Comment by weinzierl
1 day ago
Sure. Maybe I should not have written 'blitting' when the rectangles are not copied from one memory location to another but end up directly on the screen.
My original point that putting a fixed number of small and fixed rectangles on a screen is more efficient than line drawing still stands though.
It's still wrong, though.
Without dedicated sprite hardware it's not more efficient to read a byte from one place and write a byte to another than to write background bytes and write line colour bytes. DMA controllers on µCs won't save you: a character is usually something like 8x8 or 8x16 and displays are rarely more than 8 bit, so we're talking about DMA transfers of just 8 bytes each, and the overhead of setting them up more than offsets any efficiencies gained.

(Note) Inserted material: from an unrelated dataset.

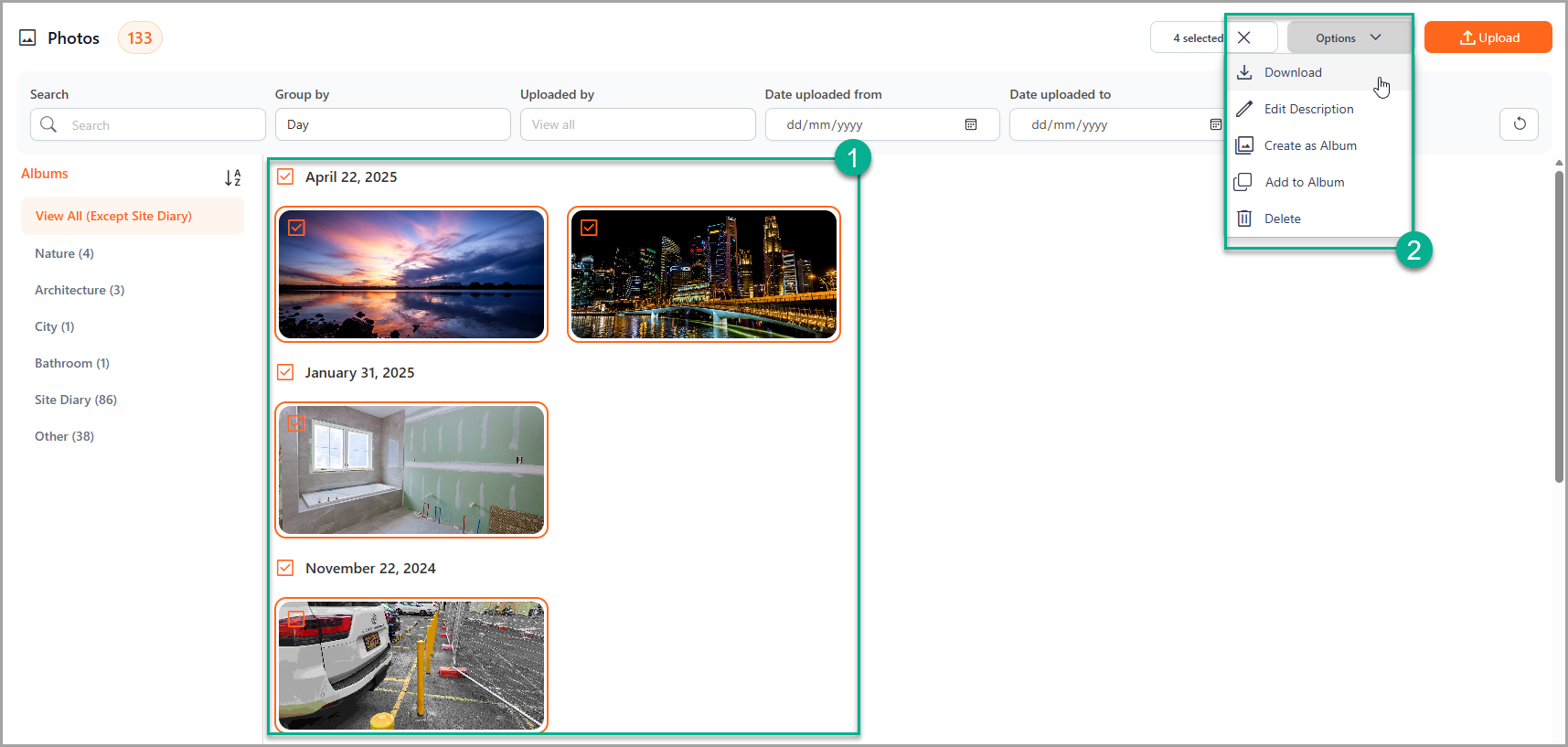The height and width of the screenshot is (747, 1568).
Task: Collapse the Options dropdown
Action: coord(1349,37)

An 8x12 cell, for example, is 96 pixels to be transferred in 12 rows of 8 pixels. That's 96 reads, 96 writes, and (assuming an unrolled inner loop) 12 branches, to copy as a sprite. Or, it's 96 writes and 12 branches to clear, and (horizontal line) another 8 writes to draw, no branches.
When your graphics become too complex for simple drawing routines to handle them, they're probably also too complex for simple character ROMs, too.
Without DMA you need to insert a lot of wasted cycles to wait between each SPI transfer, so it doesn't take that many bytes to make it worth it. I use variable width fonts on 16bit rgb565 displays and DMA doubles the speed of drawing text with ~20 bytes/characters.
Depending on MCU, you can chain DMA transfers together, so you can have many small writes without extra CPU involvement per DMA transfer. DMA channels are a limited resource however.
There's quite a few ways to do this, you can do a DMA transfer per horizontal/vertical screen line (not enough memory for a fullscreen buffer, but usually enough memory for 2 fullscreen lines), with an interrupt which fills in the next line to be transfered, etc.
> displays are rarely more than 8 bit
Backing memory in these color TFT SPI displays is often 18bits per pixel, often transfered as RGB565 (2bytes) per pixel.
For SSD1306 its 1bit per pixel, and even the weakest MCUs usually have enough memory for a second buffer.
All this is completely ass-backwards thinking though. The crucial question is - does the end-user/customer want to see smooth lines or prefers "hacker-man" TUI aesthetics.
I'd say you generally speaking users want normal smooth lines graph instead of hackerman aesthetics.
So preferring implementation simplicity (TUI) might be another case where substandard programmers prioritize their convenience over the end-user needs/preferences.